I ended a long term relationship of 3 years about 3 months ago. I had many good reasons to end it and I know in my head that it was the right decision. My ex didn't take it well and bombarded me with phone calls, texts and emails on a daily basis, begging me to take him back. I wrote a long email to him and explained everything to him but the contact didn't stop and I was advised to change all my contact details.

Three months on and he still writes to my home address asking for another chance (we had split a few times and this time was final). I haven't responded to him at all but I cannot stop thinking about him. I go to bed thinking of him and I wake up thinking of him, I had a dream about him last night and woke up this morning almost with the intent to call him! I feel that I cannot move on and the emotions are overwhelming because I just know I did the right thing.
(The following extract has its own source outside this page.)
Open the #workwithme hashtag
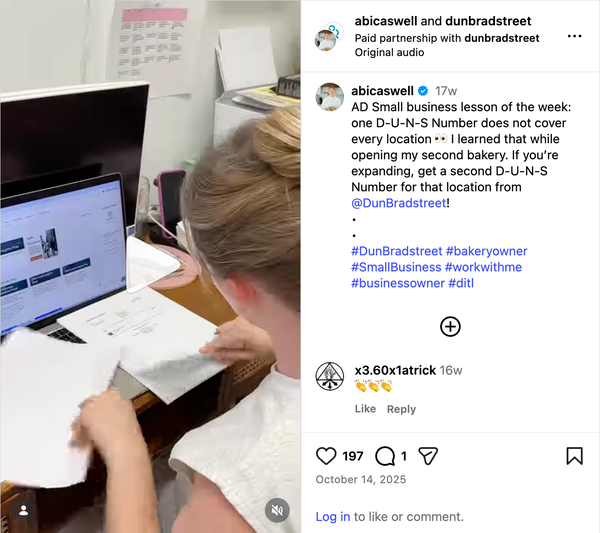Viewport: 600px width, 533px height. click(x=483, y=267)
Yesterday I stayed home all day and cried. I keep telling myself to snap out of it and get on with my life without him but I just can't. I feel pathetic as I am 40 year old woman with 3 lovely kids (all teenagers) and good friends around me but I feel so alone and sad. I just dont know what to do. I tell myself 'this week I will go and exercise, I will get out of the house' but other than going to work, I end up sat at home thinking about him. My friend saw him with another woman at a bar (he didn't see her) and when she told me I felt sick because he still writes to me about twice a week, begging for us to get back together. I do not understand my feelings. I didn't feel like this when I got divorced from my ex husband. Hope someone can comment or advise. can't stand this feeling.


----------



## Unhappy2011 (Dec 28, 2011)

Why did you break up with him?


----------



## Diane S (Jan 22, 2012)

Many different reasons. We broke up 6 months into the relationship at first because he started showing signs of a violent personality, not so much towards me but other people. It was mostly verbal aggression but then he started directing towards me, especially when he had been drinking alcohol. It wasn't frequent but it disturbed me so I ended things. He did what he is doing now, bombarded me with textx, calls begging me to take him back and the first time around, I did take him back.
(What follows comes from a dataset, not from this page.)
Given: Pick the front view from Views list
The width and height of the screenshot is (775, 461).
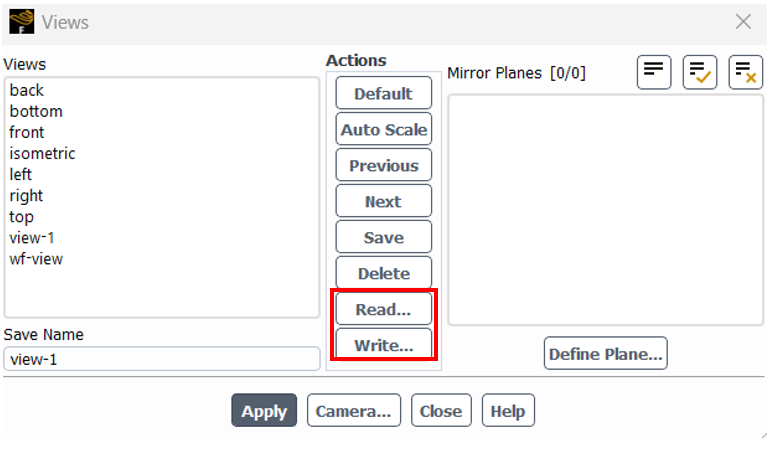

He calmed down for a while but then a few months later, it started again. I also started to notice little signs of control like him stopping me going to conferences with work if a male colleague was involved, name-calling my friends for no good reason and the final straw came when he started putting my kids down. He was very very opinionated and said things even if he knew it would upset people. It got very stressful and after much thought I ended it...again. I really do think that if I had let him move in, which he also began to pressurise me about, things would have got worse and possibly abusive. At the beginning of the relationship, he even told me that he had been convicted of assaulting his ex-girlfriend.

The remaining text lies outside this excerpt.